> **WORK INSTRUCTION**: Somewhere below is a line with "Click Napisz wiadomość button" and, later, a line with "Click the 'Type"; repeat those two lines and all the lines between them, exactly as they are.

> **DATA FOR THIS TASK**:
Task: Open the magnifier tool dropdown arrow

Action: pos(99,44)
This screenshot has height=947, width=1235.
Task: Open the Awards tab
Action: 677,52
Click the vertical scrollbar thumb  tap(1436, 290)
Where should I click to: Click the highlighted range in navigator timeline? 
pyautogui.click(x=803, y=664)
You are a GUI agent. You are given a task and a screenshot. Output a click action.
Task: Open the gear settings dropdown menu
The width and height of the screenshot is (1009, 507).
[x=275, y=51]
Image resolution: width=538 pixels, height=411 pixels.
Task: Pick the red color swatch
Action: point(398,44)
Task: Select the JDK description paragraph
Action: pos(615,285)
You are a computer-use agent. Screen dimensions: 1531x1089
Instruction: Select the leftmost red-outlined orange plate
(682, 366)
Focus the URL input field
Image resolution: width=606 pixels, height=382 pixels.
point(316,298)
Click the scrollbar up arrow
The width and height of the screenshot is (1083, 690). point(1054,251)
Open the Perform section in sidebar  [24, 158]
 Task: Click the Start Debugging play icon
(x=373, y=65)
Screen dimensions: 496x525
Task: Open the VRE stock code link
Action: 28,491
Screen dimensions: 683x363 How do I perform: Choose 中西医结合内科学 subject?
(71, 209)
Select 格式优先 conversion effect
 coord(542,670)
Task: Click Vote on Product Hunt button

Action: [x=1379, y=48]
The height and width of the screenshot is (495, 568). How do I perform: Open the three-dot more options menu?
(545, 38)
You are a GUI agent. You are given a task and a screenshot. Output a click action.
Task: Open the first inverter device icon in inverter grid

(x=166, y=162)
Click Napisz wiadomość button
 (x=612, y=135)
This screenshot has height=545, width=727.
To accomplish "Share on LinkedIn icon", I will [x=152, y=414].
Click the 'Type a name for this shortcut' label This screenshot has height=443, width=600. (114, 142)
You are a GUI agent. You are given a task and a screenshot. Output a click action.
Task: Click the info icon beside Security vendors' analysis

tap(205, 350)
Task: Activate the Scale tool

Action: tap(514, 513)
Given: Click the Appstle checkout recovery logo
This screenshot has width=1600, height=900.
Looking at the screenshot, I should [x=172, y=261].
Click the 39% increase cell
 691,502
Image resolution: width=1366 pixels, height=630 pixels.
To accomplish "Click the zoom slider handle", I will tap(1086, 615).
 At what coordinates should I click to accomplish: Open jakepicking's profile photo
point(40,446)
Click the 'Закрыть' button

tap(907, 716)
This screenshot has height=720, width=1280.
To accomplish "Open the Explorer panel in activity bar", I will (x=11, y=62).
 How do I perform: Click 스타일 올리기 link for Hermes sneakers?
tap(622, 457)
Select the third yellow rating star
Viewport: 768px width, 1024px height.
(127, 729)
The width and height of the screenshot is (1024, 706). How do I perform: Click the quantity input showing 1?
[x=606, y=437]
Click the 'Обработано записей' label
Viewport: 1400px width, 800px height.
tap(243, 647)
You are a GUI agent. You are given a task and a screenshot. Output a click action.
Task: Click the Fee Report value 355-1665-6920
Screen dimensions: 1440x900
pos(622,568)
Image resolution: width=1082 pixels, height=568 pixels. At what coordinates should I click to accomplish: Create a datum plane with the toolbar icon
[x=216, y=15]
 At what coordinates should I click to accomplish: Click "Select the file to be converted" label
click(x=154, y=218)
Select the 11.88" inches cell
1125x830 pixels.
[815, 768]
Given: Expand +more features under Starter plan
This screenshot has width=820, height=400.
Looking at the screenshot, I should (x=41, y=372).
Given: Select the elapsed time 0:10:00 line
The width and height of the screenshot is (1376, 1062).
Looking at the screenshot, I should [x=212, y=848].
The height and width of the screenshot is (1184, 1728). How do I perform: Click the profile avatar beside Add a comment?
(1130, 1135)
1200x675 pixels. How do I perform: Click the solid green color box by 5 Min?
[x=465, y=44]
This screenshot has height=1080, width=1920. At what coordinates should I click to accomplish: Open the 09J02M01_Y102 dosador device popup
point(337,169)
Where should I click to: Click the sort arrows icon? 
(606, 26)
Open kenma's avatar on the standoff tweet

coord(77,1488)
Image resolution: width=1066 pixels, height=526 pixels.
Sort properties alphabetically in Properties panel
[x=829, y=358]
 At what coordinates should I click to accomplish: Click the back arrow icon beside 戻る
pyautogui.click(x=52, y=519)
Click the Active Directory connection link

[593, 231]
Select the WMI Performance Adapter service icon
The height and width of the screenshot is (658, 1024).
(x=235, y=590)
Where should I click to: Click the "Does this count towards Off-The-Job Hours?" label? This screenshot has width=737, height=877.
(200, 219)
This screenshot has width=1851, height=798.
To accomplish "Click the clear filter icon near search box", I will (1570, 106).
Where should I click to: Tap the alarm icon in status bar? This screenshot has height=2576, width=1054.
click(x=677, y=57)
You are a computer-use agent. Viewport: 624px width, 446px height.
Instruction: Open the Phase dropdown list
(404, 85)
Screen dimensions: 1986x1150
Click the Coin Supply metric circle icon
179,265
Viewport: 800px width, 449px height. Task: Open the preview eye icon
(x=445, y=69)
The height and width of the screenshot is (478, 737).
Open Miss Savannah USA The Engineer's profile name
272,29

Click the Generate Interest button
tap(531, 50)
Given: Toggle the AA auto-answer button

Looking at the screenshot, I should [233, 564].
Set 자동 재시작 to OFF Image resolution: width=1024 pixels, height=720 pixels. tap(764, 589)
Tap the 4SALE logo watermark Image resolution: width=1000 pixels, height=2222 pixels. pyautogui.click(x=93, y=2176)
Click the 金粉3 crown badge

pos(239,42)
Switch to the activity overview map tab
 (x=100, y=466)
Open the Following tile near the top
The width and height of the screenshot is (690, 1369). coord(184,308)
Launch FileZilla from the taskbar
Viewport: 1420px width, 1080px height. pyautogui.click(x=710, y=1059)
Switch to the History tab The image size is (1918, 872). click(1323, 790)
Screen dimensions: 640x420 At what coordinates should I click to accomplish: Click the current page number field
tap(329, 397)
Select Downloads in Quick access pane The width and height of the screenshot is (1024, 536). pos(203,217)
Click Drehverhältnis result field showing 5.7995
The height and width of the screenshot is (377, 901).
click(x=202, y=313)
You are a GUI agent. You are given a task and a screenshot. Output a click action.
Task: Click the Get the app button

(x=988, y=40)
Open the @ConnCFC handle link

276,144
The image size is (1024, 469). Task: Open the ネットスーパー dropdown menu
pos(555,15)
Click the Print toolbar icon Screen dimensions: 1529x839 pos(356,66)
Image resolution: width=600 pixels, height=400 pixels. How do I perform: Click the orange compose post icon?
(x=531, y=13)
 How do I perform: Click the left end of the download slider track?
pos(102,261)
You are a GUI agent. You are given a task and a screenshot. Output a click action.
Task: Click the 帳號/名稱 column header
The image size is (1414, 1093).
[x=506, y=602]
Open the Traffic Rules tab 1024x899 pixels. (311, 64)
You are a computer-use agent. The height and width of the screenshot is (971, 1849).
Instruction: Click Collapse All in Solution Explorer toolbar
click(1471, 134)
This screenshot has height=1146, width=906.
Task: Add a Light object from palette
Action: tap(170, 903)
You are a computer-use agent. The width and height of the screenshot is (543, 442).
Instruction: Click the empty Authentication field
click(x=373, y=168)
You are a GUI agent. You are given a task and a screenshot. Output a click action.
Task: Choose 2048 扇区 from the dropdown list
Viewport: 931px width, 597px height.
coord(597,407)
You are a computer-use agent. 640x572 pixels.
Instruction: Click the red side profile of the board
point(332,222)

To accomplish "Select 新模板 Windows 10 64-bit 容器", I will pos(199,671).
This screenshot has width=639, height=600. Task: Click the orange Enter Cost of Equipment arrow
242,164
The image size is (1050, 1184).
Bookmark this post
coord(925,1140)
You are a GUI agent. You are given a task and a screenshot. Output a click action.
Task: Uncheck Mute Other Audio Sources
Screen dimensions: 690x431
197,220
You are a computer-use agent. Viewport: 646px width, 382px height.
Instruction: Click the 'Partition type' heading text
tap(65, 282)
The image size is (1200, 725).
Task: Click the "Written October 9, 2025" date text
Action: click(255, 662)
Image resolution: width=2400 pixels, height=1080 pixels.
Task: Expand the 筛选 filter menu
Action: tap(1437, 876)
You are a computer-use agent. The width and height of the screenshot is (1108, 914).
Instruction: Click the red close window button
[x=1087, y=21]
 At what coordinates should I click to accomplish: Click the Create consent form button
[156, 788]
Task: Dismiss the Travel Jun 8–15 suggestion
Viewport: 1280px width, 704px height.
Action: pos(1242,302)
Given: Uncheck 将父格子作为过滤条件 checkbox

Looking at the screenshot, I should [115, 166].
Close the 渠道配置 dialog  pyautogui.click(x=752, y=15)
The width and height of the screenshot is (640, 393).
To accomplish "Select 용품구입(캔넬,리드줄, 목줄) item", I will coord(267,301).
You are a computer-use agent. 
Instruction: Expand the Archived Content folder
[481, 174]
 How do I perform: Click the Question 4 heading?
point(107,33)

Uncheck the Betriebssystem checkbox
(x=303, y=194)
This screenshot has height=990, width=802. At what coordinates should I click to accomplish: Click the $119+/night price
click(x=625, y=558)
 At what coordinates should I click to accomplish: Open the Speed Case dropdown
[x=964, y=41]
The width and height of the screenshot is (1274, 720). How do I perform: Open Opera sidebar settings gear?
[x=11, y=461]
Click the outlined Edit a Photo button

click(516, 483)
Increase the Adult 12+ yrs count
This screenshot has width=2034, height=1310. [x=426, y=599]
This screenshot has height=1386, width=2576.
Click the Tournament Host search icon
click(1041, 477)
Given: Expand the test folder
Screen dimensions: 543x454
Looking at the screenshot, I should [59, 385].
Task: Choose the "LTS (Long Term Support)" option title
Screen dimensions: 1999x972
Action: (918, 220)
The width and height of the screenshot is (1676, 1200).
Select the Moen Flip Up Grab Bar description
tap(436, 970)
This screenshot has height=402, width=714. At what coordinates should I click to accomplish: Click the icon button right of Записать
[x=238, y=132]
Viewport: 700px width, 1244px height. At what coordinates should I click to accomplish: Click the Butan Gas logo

> **RESPONSE TO THIS EXERCISE**:
Click Napisz wiadomość button
 (x=612, y=135)
This screenshot has height=545, width=727.
To accomplish "Share on LinkedIn icon", I will [x=152, y=414].
Click the 'Type a name for this shortcut' label This screenshot has height=443, width=600. (114, 142)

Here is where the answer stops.